Methods of capitalisation
-
19.2 The ways in which a sum may be applied for the benefit of Members under Article 19.1 are:
-
(a) in paying up any amounts unpaid on shares held by Members;
-
(b) in paying up in full unissued shares or debentures to be issued to Members as fully paid; or
-
(c) partly as mentioned in paragraph (a) and partly as mentioned in paragraph (b),
-
but no sum shall be applied in any way which is inconsistent with the Listing Rules.

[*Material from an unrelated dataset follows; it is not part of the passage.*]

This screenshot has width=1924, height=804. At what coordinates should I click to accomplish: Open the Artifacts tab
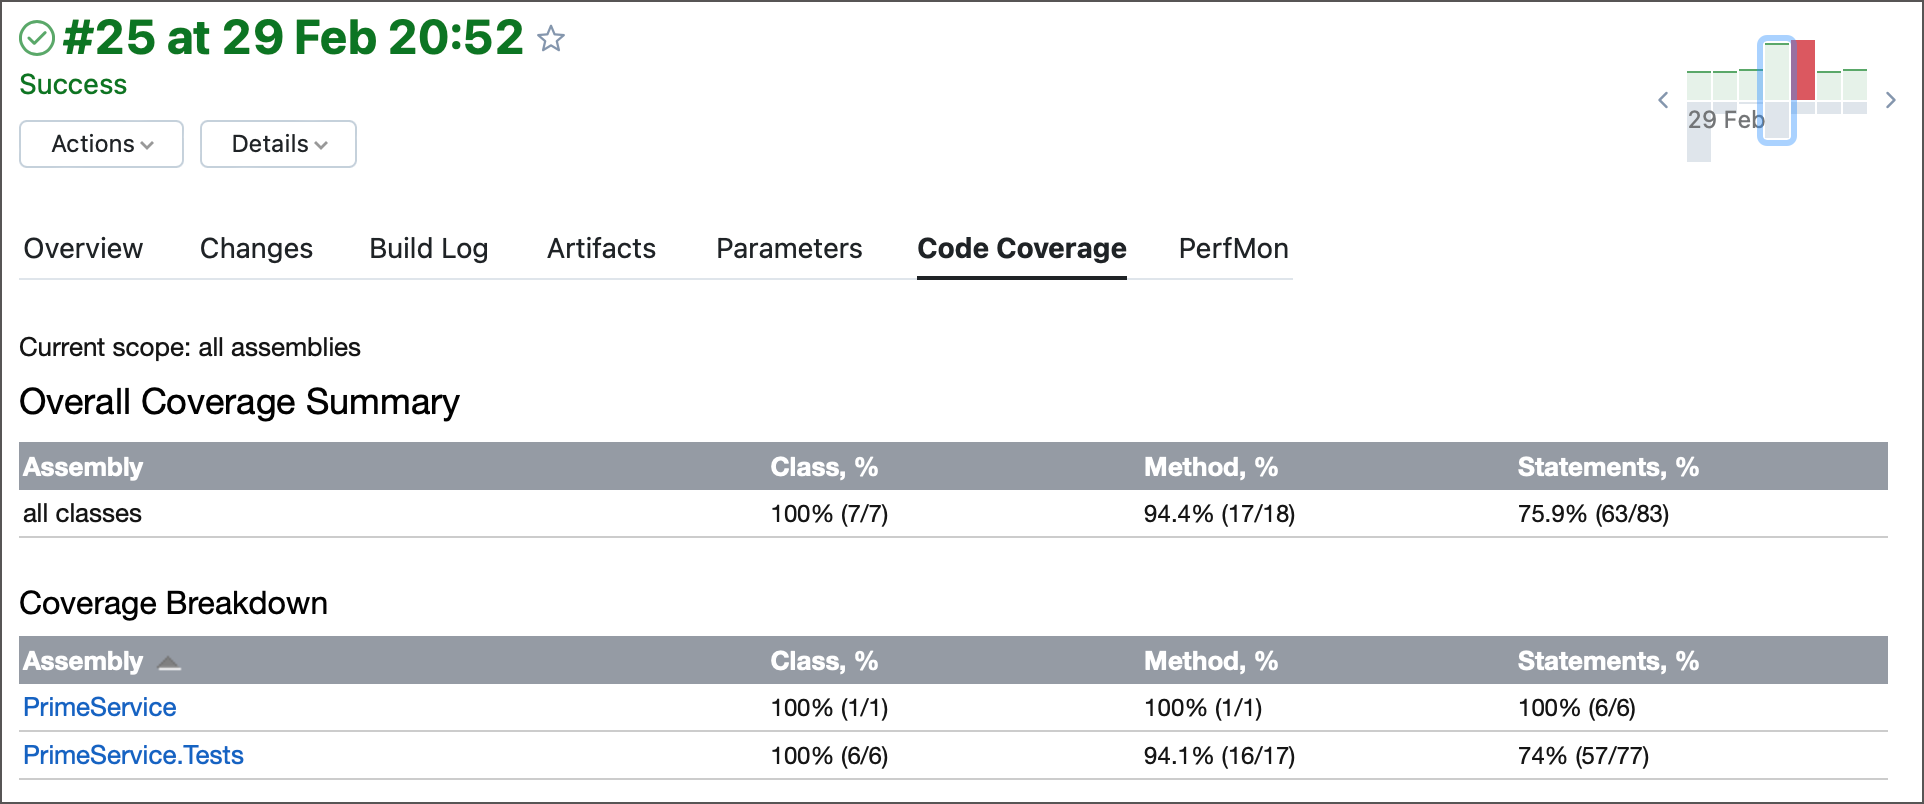[x=601, y=248]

Directors to give effect to resolution
-
19.3 The Directors may do all things necessary to give effect to the resolution and, in particular, to adjust the rights of the Members among themselves so as to cater for fractions of a share or debenture or fractions of a cent.
-
19.4 Subject to obtaining any approvals required under the Listing Rules, the Directors may capitalise any sum referred to in Article 19.1 by applying the sum in paying up in full unissued shares and issuing them as fully paid:
-
(a) to Members who are eligible to participate in an employee share plan approved by the Company and not to the other Members; and
-
(b) to those Members without regard to the number of shares held by those Members or the amount paid or credited as paid on those shares, in accordance with the terms and conditions of the employee share plan.
-
-
Statutory power not affected 19.5 Nothing in Article 19.1, 19.2, 19.3 or 19.4 limits any power to capitalise profits conferred by the Corporations Act.
20 Notices
Service of Notices
-
20.1 Without limiting any other way in which notice may be given to a Member or any other person under this constitution, the Corporations Act or the Listing Rules, a notice may be given by the Company to any Member or any other person by:
-
(a) delivering it to the person personally;
-
(b) sending it by post to the person at their address as shown in the Register or the address supplied by the person to the Company for the giving of notices to the person;
-
(c) sending it by fax or other electronic means to the fax number or electronic address the person has supplied to the Company for giving notices; or
-
(d) by notifying the person of the notice’s availability by an electronic means nominated by the person for that purpose.
Sending by post
- 20.2 If a notice is sent by post, delivery of the notice is deemed to be effected by properly addressing, prepaying and posting a letter containing the notice, and the notice is deemed to have been delivered on the day after the date of its posting.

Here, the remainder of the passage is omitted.